**Material shown**
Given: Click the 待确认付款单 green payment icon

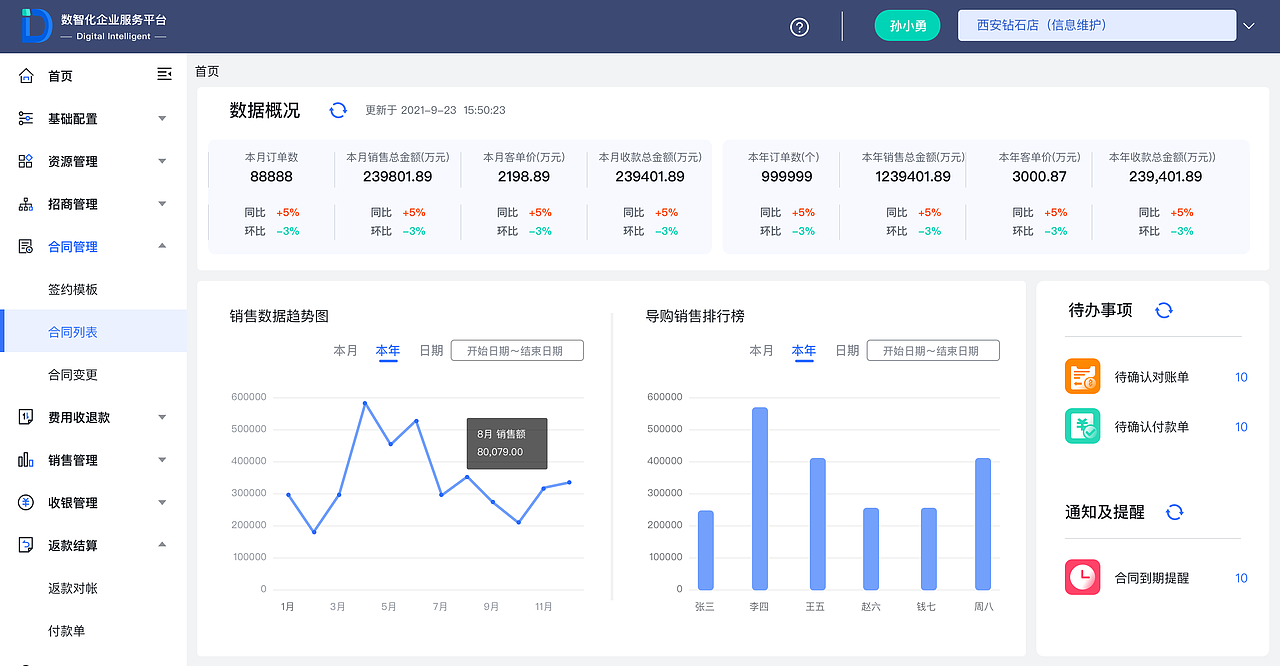Looking at the screenshot, I should [1082, 426].
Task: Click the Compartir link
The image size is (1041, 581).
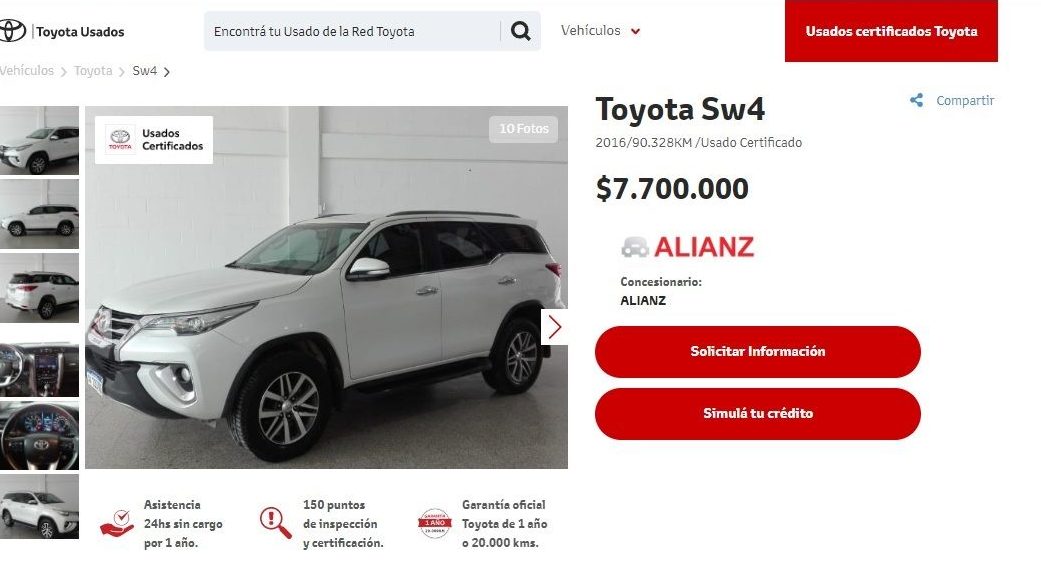Action: (965, 100)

**Work item**
Set down the material above word for word and skip its pictures.

**Expected answer**
Given: Click the 待确认付款单 green payment icon

Looking at the screenshot, I should [1082, 426].
Task: Click the Compartir link
The image size is (1041, 581).
Action: (965, 100)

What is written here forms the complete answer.